Die französische Angst vor einer englischsprachigen Überfremdung der Welt ist unnötig. Englisch wird von höchstens acht Prozent der Weltbevölkerung gesprochen. 18 Prozent der Welt sprechen eine chinesische Sprache, sechs Prozent sprechen Spanisch, und zwei Prozent parlieren jeweils Französisch und Deutsch. Die englische Sprache ist somit 92 Prozent aller Menschen fremd. Sie kann keine Weltsprache sein. Außerdem gibt es kein „Amerikanisch“. Es gibt nur amerikanisches Englisch, und diese Sprache ist zunächst Englisch und basiert auf der Sprache von Chaucer, Shakespeare und Charles Dickens. Deutsche Verlage, die Übersetzungen „aus dem Amerikanischen“ verkaufen, haben dies nicht verstanden.

Amerikanische Verleger, Geisteswissenschaftler und Bibliothekare bevorzugen eine umfassende Definition des westlichen Kulturerbes. Aus amerikanischer Sicht werden europäische Geschichte und Kultur ausführlich und grenzübergreifend dargestellt. Da Amerikaner keine Europäer sind, wird ihr Urteil nicht von europäischen nationalen Vorurteilen verzerrt: Das „westliche Kulturerbe“ wird nicht auf französische, deutsche oder spanische Machtzentren reduziert. Amerikaner sind objektiver; sie haben einen gesamt-europäischen Kulturkanon. Ihre Enzyklopädien, Schul- und Geschichtsbücher enthalten viele Einträge über europäische Themen, Namen und Ereignisse. Der amerikanische Beitrag zum westlichen Kulturerbe erscheint erst im 18., 19. und 20. Jahrhundert. Das französische Misstrauen gegenüber der amerikanischen Urteilsfähigkeit ist somit unbegründet.

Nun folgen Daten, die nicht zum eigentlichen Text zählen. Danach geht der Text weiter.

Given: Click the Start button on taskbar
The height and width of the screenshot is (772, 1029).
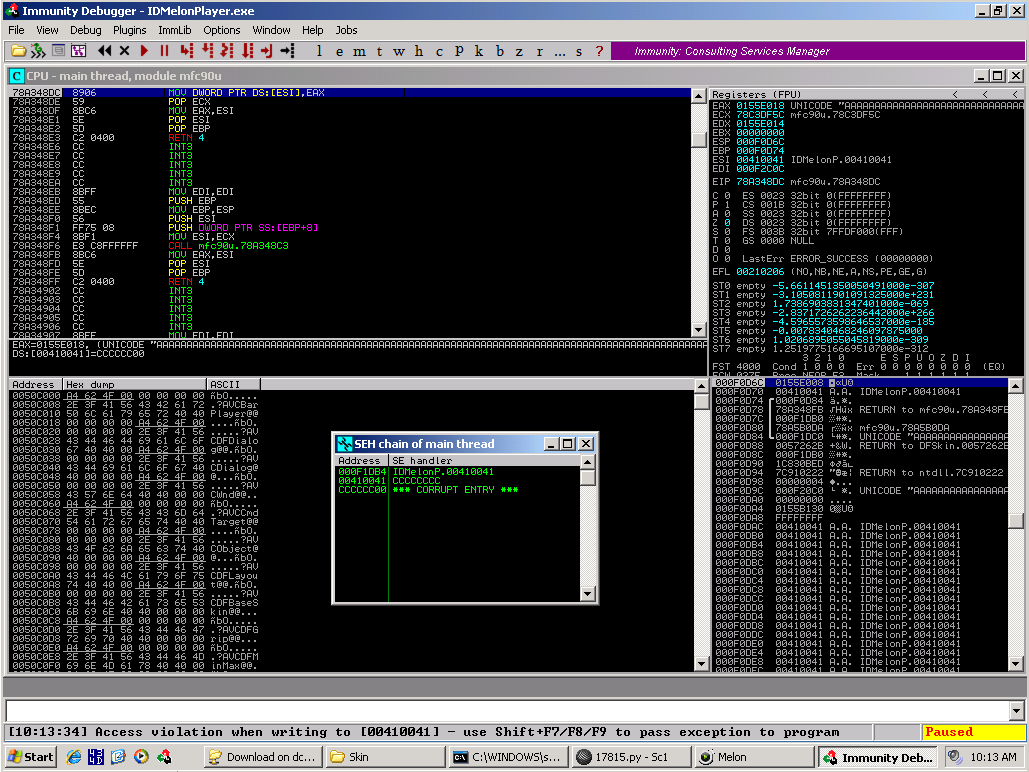Looking at the screenshot, I should coord(29,757).
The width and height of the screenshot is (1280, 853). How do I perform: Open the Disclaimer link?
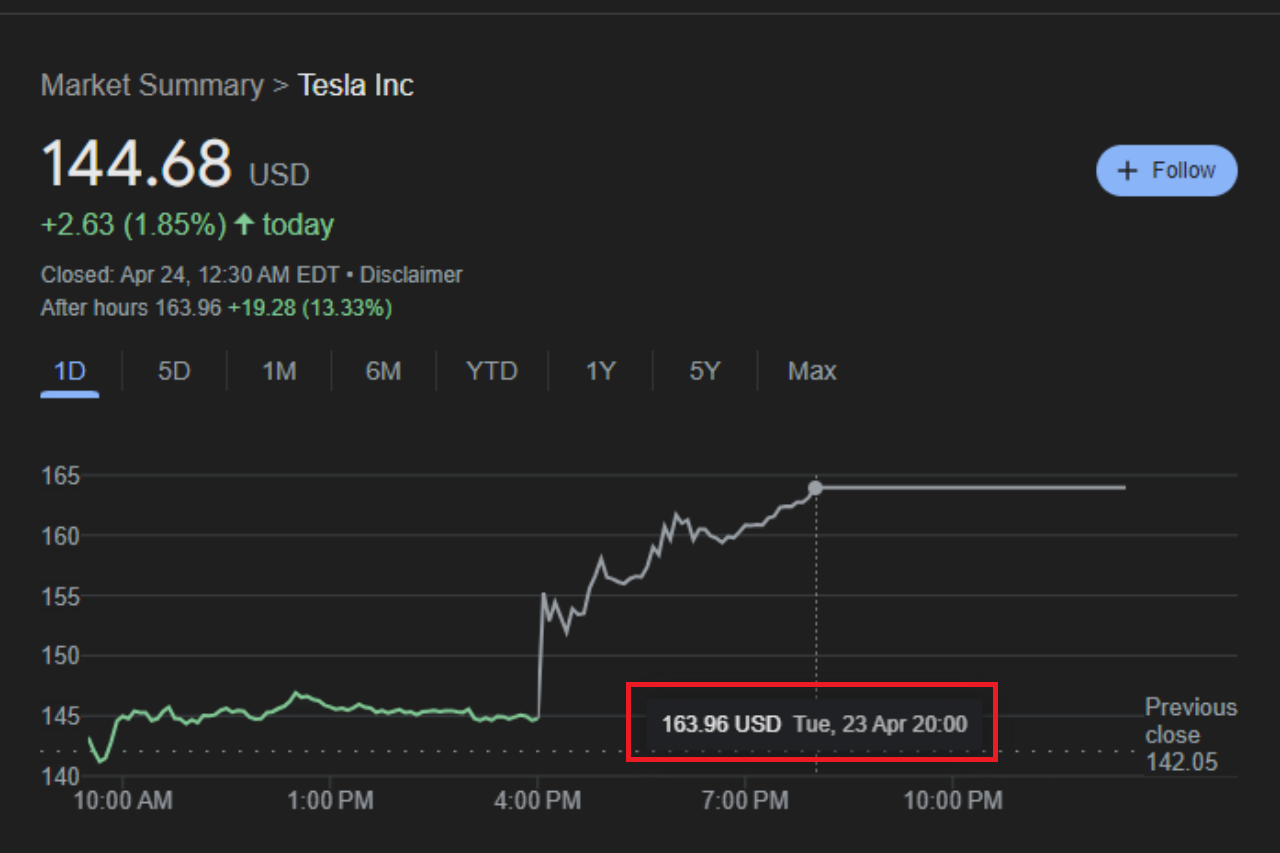[411, 274]
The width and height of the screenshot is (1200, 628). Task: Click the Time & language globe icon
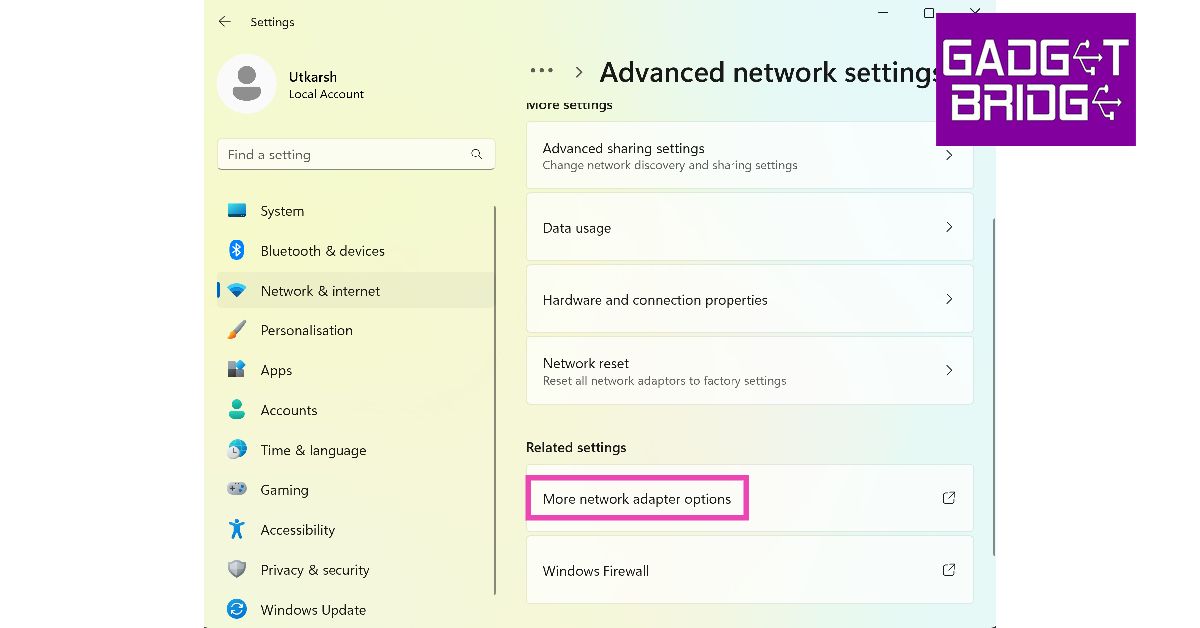coord(237,450)

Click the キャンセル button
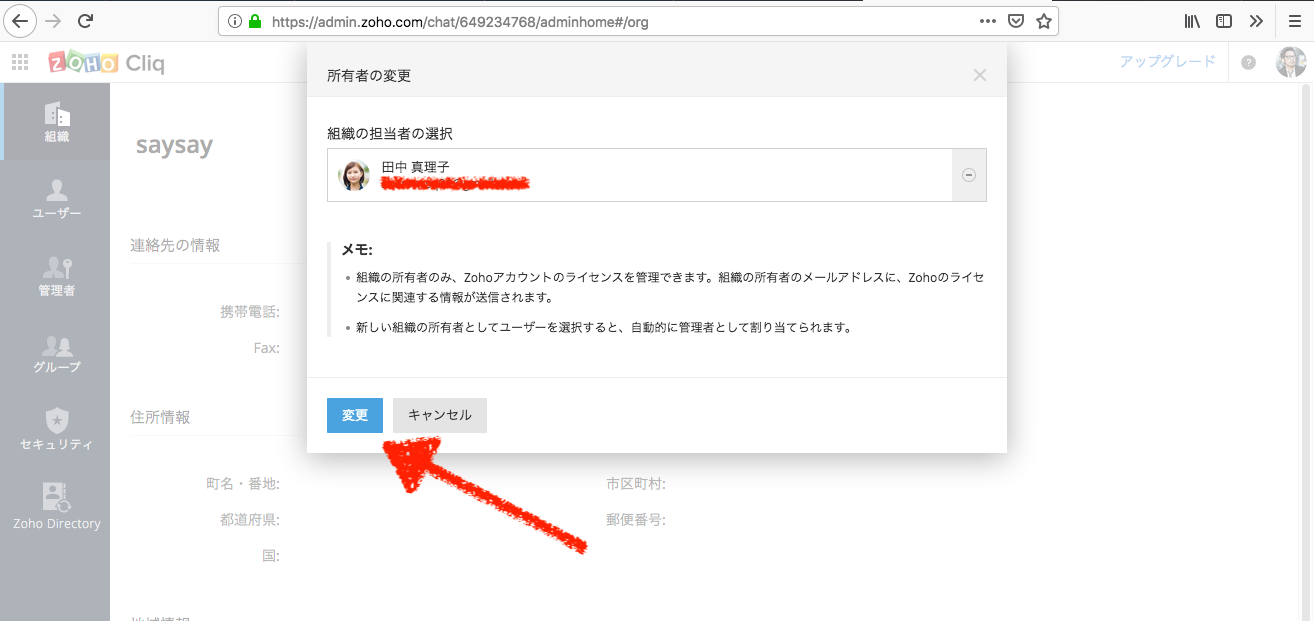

Besonders überflüssig ist das französische Ressentiment gegen die amerikanische „Überfremdung“. Dieses Vorurteil leugnet die Existenz des euro-atlantischen Kulturkreises. Angesichts der großen Weltkulturen ist der französisch-amerikanische Kulturkonflikt überschaubar. Der Kulturgegensatz zur japanischen, chinesischen, hinduistischen, islamischen oder afrikanischen Kultur ist weitaus größer. Mit Blick auf die Weltkulturen erscheint es trivial, über amerikanisch-französische Gegensätze zu streiten. Die Europäer können und sollen ihre Bücher ins Internet stellen. Sie dürfen dies tun, ohne das Gespenst einer amerikanischen „Überfremdung“ zu beschwören. Die Digitalisierung durch „google“ wird die europäischen Bücher weder vernichten noch abwerten. Die Bedrohung der europäischen Kultur durch amerikanische Bücher ist ein Hirngespinst.